Featurization and Distance Metrics¶

Background¶

Many analyses require that the input data be vectors in a (euclidean) vector space. This includes KMeans clustering, tICA and others. Furthermore, other analyses like KCenters clustering require that, if the data are not vectors, that a pairwise distance metric be supplied.
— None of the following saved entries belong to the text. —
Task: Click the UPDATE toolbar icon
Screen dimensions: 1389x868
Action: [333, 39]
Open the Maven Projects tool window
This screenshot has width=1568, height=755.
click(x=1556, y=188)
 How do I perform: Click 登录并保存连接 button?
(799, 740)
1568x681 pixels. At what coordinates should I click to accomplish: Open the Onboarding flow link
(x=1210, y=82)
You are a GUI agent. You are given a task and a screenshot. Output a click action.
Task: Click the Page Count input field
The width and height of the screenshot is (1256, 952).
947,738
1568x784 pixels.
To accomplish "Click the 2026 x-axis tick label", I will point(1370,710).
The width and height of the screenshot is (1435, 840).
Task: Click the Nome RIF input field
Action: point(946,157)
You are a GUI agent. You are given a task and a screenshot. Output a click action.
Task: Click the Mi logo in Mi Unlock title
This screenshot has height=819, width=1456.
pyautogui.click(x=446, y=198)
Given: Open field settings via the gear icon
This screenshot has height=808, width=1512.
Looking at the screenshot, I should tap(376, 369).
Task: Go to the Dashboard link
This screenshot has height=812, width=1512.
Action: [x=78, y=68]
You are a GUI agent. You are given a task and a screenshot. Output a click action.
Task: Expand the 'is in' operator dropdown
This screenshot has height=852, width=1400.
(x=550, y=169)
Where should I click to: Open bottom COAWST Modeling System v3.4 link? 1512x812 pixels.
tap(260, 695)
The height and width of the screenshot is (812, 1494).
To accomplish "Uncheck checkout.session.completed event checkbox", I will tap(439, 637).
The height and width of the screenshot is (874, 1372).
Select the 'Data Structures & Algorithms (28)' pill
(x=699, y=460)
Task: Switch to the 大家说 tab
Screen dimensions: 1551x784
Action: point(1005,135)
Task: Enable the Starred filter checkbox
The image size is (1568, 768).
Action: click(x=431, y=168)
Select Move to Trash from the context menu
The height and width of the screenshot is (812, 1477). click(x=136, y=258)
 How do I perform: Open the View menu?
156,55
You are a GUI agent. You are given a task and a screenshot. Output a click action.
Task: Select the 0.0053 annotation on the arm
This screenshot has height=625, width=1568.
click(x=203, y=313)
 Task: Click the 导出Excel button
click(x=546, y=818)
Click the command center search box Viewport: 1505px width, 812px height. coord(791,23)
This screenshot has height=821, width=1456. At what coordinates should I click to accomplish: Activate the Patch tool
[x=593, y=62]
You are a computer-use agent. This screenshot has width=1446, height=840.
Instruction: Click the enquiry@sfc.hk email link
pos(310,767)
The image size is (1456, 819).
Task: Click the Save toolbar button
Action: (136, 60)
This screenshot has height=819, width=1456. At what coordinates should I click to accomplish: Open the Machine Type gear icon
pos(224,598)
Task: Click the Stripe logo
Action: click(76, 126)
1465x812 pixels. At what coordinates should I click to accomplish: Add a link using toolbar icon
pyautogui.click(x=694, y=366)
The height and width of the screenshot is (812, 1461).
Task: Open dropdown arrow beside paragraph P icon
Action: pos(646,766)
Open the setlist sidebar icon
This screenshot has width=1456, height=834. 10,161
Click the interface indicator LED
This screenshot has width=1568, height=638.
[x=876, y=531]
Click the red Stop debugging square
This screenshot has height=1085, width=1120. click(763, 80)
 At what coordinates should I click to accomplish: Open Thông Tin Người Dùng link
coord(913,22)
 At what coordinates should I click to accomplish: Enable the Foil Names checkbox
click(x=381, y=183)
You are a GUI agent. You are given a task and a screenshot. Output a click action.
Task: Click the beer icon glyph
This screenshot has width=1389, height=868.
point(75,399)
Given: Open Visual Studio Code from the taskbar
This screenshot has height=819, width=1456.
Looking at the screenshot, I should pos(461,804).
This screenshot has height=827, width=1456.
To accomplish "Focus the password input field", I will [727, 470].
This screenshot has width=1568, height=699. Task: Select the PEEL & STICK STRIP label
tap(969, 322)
One of the complexities of featurizing molecular dynamics trajectories is that during a simulation, the system is generally permitted to tumble (rotate) in 3D, and the timescale for this tumbling is pretty fast. For a protein in bulk solvent, there’s no special rotational reference frame either. So it’s often desirable to remove rotational motion either via featurization or via a distance metric that is insensitive to rotations. This can be done by featurizing with internal coordinates.

Featurizations¶

`AtomPairsFeaturizer`(pair_indices[, ...])	Featurizer based on distances between specified pairs of atoms.
`ContactFeaturizer`([contacts, scheme, ...])	Featurizer based on residue-residue distances
`DRIDFeaturizer`([atom_indices])	Featurizer based on distribution of reciprocal interatomic
`DihedralFeaturizer`([types, sincos])	Featurizer based on dihedral angles.
`GaussianSolventFeaturizer`(solute_indices, ...)	Featurizer on weighted pairwise distance between solute and solvent.
`RMSDFeaturizer`(trj0[, atom_indices])	Featurizer based on RMSD to a series of reference frames.
`RawPositionsFeaturizer`([atom_indices, ref_traj])	Featurize an MD trajectory into a vector space with the raw
`SuperposeFeaturizer`(atom_indices, reference_traj)	Featurizer based on euclidian atom distances to reference structure.

Distance Metrics¶

Some clustering methods let you pass in a custom distance metric. In that case, the input to fit() may be a list of MD trajectories instead of a list of numpy arrays. Clustering methods that allow this currently include KCenters and LandmarkAgglomerative. See their documentation for details.